* **Task requirements**
Copy the rows starting at the line that has "Image resolution: width=1047" and ending after the line that has "Looking at the image, I should click on (204, 242).", with "Locate an element on the screen" changed to "Find an element on the screen" and nothing else altered.

* **Data section**

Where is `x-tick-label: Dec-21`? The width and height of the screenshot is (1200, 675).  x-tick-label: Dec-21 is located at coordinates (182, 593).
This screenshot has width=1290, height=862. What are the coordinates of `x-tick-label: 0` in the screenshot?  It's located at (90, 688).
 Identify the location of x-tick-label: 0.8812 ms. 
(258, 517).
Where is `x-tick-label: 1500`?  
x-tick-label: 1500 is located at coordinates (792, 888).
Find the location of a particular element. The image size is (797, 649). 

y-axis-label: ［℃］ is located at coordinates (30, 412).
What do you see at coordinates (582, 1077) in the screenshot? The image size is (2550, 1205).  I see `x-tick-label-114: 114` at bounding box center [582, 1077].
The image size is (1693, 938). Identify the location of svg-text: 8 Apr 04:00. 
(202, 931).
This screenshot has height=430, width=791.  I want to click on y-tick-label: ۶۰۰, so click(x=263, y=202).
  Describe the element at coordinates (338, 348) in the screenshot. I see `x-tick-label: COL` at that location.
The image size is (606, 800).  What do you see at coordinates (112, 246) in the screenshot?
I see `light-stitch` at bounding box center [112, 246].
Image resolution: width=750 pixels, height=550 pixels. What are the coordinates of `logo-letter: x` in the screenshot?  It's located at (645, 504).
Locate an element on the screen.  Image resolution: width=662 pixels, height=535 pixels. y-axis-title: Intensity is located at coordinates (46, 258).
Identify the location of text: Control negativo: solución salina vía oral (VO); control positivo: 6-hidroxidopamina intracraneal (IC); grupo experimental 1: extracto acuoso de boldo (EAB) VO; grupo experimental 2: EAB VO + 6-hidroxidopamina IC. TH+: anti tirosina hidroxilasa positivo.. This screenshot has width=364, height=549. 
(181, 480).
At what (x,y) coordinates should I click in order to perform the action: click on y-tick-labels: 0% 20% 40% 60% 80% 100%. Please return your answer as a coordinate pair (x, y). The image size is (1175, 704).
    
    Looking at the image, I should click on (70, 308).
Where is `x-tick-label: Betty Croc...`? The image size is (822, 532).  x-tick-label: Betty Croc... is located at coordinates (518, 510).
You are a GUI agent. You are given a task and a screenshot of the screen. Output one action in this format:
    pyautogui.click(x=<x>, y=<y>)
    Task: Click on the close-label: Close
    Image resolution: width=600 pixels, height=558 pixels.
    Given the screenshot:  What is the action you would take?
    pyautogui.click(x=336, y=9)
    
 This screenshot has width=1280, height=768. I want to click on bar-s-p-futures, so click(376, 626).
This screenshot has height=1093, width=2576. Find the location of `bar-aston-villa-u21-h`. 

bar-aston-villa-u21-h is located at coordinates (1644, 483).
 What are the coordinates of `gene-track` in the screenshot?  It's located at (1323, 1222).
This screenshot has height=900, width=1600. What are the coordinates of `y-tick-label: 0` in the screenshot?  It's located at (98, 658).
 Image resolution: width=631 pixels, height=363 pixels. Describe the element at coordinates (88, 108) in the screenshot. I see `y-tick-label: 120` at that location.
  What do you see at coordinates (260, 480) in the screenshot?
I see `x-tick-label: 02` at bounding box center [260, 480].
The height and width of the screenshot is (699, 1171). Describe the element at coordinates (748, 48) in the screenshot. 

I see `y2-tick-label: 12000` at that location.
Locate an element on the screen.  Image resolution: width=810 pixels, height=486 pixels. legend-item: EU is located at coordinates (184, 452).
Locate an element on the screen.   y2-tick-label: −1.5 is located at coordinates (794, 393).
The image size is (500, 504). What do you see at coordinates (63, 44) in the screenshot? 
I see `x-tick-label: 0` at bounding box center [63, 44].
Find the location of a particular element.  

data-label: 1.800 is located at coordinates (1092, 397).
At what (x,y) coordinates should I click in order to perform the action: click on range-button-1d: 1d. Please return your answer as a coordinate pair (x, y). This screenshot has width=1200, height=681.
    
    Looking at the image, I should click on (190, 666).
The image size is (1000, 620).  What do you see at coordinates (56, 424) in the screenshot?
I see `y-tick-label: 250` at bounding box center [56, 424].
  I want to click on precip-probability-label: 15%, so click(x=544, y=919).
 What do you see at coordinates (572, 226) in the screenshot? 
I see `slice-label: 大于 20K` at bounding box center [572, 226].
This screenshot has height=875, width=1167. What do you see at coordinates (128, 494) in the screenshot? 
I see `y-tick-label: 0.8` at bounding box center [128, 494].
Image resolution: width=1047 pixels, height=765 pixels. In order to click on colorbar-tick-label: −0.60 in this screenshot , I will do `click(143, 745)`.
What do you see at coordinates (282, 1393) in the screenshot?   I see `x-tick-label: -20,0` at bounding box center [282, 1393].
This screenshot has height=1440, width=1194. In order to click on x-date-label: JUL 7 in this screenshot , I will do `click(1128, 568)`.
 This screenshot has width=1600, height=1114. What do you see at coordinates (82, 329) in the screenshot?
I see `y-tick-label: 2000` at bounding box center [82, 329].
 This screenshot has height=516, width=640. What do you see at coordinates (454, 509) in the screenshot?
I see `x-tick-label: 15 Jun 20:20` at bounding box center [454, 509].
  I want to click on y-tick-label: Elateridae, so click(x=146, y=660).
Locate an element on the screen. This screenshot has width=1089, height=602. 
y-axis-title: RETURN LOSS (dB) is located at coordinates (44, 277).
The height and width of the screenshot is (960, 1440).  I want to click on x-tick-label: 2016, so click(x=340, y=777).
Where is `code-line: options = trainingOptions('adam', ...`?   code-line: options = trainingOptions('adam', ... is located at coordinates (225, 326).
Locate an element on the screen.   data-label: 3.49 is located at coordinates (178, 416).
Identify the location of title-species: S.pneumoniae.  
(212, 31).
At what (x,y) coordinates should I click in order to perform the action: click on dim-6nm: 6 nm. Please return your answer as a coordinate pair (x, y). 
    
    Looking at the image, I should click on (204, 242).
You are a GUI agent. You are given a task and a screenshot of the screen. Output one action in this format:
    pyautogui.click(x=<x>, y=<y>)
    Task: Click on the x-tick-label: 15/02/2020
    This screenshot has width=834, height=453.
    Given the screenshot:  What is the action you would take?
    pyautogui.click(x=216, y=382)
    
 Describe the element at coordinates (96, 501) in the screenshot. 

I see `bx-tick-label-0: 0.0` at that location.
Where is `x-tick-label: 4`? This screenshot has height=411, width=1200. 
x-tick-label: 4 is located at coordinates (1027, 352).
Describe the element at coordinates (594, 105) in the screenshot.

* **Final answer**
Image resolution: width=1047 pixels, height=765 pixels. In order to click on colorbar-tick-label: −0.60 in this screenshot , I will do `click(143, 745)`.
What do you see at coordinates (282, 1393) in the screenshot?   I see `x-tick-label: -20,0` at bounding box center [282, 1393].
This screenshot has height=1440, width=1194. In order to click on x-date-label: JUL 7 in this screenshot , I will do `click(1128, 568)`.
 This screenshot has width=1600, height=1114. What do you see at coordinates (82, 329) in the screenshot?
I see `y-tick-label: 2000` at bounding box center [82, 329].
 This screenshot has height=516, width=640. What do you see at coordinates (454, 509) in the screenshot?
I see `x-tick-label: 15 Jun 20:20` at bounding box center [454, 509].
  I want to click on y-tick-label: Elateridae, so click(x=146, y=660).
Find an element on the screen. This screenshot has width=1089, height=602. 
y-axis-title: RETURN LOSS (dB) is located at coordinates (44, 277).
The height and width of the screenshot is (960, 1440).  I want to click on x-tick-label: 2016, so click(x=340, y=777).
Where is `code-line: options = trainingOptions('adam', ...`?   code-line: options = trainingOptions('adam', ... is located at coordinates (225, 326).
Find an element on the screen.   data-label: 3.49 is located at coordinates (178, 416).
Identify the location of title-species: S.pneumoniae.  
(212, 31).
At what (x,y) coordinates should I click in order to perform the action: click on dim-6nm: 6 nm. Please return your answer as a coordinate pair (x, y). 
    
    Looking at the image, I should click on (204, 242).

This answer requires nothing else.